Introduction to Generative AI for Metadata Generation

Hello everyone. This week, we’re going to discuss a use case of generative artificial intelligence that particularly interests me. Why? Because it’s a case that will truly save time and help us address a rather tedious issue, which is creating metadata.

I’m not sure if you’re aware, but for a store to display thousands of products on a website, for example, or to ensure that all products, all items are properly cataloged, it takes a lot of manual effort, a lot of time, and requires large teams to enter information into systems. Often, this information is duplicated, and sometimes it involves taking information from one system and converting it to be used in another system. Sometimes, it’s about analyzing a product description to be able to categorize it. And this is a requirement, something we always need, whether it’s in ERP-style systems or all sorts of other systems, and it’s a lot of work that’s needed.

Here, from the beginning, for years, we’ve been saying that we’ll try to do things as best as we can. So, we end up creating processes that are a little more efficient. We save minutes here and there by simplifying the metadata generation process.

Opportunity in Retail

However, with generative AI, we bring solutions that will change how we generate our information. Here, all we need is to have a product description, for example, and to know what the different fields are, what the requirements are, a few constraints to be able to generate metadata very precisely.

We’ll not only be able to save time, but also increase speed. We might see a reduction of fifty to seventy-five percent in the time it takes to generate metadata, but we’ll also gain in accuracy. We’ll be able to generate information of much higher quality.

How We Generate Metadata

How does this work? It’s based on the metadata we already have in our systems. So here, we don’t even need to leave our systems. We take information we already have and draw inspiration from it. We take these examples and provide them to the generative AI.

So, we take a product description, we take examples of metadata, and essentially say to replicate this structure. And there you have it.

Practical Application of AI for Metadata Generation

In fact, here’s an example. Let’s take a hardware store or a grocery store, for instance. Consider a grocery store; it has a lot of inventory items.

You go to the grocery store, there are tens of thousands of items. And every month, every week, there are even new items. So, what that means is that every week, you potentially have a team of a hundred people whose task is to enter information about a new type of tomato or new cans of soup in order to properly catalog and sell them. This is tedious, time-consuming, and doesn’t add much value.

What we’re talking about here is essentially taking information provided by suppliers, entering it into a generative AI solution, and getting back the necessary metadata to enter into an ERP solution like SAP. Once the metadata is in the SAP solution, the job is done, and you can start selling the item and put it on the shelves.

Feel free to share if you have other ideas for use cases; I’d be happy to discuss them.

Conclusion and Perspectives

In conclusion, the integration of generative artificial intelligence into business practices paves the way for significant and transformative advancements.

The approach to metadata generation relies on information already present in the company’s systems, thus avoiding unnecessary efforts and redundancies.
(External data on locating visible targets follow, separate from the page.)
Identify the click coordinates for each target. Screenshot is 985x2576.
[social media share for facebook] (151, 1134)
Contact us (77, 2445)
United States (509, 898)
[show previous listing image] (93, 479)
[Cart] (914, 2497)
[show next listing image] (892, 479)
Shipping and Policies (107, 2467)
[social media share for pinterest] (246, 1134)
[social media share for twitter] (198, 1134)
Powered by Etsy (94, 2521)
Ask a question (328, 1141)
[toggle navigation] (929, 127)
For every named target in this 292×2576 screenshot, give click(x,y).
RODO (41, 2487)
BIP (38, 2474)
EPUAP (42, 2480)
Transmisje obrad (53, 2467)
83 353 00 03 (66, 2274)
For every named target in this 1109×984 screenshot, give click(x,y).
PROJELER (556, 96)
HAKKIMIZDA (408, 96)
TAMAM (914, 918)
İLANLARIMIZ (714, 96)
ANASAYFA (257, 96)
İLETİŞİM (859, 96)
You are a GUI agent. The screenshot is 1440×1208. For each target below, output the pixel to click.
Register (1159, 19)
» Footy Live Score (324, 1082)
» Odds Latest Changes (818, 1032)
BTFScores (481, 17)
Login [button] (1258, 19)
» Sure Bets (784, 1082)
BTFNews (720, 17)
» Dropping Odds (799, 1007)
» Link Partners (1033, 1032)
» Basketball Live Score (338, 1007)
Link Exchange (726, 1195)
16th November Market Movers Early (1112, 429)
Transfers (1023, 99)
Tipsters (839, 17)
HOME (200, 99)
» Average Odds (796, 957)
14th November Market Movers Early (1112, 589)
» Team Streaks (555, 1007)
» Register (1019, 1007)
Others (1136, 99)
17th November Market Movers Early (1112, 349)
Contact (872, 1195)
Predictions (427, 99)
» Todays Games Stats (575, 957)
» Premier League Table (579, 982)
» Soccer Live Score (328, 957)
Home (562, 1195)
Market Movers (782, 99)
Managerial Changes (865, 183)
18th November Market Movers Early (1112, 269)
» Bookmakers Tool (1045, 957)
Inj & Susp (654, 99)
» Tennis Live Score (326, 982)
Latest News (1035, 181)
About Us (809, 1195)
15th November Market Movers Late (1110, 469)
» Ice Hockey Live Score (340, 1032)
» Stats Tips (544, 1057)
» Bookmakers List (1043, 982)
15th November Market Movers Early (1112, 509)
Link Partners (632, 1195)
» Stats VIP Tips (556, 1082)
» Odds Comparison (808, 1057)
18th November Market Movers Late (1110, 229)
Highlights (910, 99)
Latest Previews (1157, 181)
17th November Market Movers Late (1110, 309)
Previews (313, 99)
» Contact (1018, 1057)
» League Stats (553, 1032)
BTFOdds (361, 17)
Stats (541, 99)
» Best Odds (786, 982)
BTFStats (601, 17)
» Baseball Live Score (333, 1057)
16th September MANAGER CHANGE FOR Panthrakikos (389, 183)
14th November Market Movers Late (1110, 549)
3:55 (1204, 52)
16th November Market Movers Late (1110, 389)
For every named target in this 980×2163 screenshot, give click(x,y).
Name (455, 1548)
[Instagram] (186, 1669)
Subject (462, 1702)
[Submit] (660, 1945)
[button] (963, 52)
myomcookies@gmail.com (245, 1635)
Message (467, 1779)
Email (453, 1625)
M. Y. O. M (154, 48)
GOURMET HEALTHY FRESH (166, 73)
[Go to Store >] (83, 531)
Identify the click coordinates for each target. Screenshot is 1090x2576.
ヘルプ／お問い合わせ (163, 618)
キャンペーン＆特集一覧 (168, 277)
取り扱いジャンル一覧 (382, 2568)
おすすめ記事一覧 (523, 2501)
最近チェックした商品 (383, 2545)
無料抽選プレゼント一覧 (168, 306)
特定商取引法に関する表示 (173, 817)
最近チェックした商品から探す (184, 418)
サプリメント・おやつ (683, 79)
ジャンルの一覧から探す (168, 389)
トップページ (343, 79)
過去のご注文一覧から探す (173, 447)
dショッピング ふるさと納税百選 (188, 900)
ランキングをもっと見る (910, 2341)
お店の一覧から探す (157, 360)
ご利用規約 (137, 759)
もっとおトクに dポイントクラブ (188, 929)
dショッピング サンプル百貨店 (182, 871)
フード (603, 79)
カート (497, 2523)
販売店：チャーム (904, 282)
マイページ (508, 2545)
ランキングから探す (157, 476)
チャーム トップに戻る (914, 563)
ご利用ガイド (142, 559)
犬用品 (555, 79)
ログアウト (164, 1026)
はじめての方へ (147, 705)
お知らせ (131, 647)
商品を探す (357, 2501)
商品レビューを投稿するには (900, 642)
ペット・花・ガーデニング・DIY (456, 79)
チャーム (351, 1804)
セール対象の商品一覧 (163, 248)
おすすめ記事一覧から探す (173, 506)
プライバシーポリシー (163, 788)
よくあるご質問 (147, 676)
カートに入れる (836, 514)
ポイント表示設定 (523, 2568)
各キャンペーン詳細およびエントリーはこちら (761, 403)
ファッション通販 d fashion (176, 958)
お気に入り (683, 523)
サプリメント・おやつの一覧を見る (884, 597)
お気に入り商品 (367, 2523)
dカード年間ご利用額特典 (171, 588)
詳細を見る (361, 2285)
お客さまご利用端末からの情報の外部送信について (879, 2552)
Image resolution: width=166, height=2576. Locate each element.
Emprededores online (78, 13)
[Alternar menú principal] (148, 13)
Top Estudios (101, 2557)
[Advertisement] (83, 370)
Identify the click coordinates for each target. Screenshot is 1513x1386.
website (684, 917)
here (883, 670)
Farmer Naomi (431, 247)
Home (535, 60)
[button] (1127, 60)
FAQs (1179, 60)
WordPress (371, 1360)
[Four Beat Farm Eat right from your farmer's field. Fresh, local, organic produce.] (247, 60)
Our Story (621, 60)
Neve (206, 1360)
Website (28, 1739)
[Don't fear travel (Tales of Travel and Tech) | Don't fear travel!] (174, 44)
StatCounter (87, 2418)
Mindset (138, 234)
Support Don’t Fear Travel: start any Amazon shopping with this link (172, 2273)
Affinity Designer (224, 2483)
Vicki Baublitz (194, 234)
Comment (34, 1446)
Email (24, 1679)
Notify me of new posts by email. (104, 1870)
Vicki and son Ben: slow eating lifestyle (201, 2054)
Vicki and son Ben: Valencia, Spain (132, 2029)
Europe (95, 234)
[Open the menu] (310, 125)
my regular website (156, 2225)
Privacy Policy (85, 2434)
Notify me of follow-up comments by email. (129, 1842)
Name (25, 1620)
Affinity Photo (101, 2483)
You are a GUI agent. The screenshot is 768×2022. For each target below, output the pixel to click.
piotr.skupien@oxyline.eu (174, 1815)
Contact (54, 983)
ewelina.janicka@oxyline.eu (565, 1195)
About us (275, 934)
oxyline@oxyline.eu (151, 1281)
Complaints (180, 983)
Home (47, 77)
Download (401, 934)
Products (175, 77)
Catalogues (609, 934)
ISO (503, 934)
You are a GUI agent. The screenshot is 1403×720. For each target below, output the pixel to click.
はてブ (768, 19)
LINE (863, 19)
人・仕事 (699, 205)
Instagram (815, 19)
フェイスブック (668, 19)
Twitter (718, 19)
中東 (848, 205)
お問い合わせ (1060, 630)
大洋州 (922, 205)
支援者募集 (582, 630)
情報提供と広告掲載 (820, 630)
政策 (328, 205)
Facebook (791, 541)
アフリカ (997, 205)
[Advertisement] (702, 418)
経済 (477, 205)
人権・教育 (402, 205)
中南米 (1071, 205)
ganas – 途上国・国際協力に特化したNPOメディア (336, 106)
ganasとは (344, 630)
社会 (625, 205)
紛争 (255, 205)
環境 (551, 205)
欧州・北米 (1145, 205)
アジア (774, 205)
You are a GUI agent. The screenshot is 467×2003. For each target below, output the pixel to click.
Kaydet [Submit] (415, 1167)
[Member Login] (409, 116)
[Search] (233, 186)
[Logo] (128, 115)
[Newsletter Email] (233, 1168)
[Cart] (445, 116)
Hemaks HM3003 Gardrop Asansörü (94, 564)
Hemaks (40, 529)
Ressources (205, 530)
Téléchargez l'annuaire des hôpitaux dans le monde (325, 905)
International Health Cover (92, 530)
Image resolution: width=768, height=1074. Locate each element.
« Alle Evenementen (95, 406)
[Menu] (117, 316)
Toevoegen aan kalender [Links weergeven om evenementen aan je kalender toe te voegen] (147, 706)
By simply providing a product description and examples of metadata, companies can swiftly and accurately obtain the data needed to fuel their ERP systems. This innovation simplifies and streamlines inventory management, allowing teams to focus on higher-value tasks and accelerating the introduction of new products to the market.

The use case in the retail sector is just the beginning of a broader exploration of the possibilities offered by generative artificial intelligence.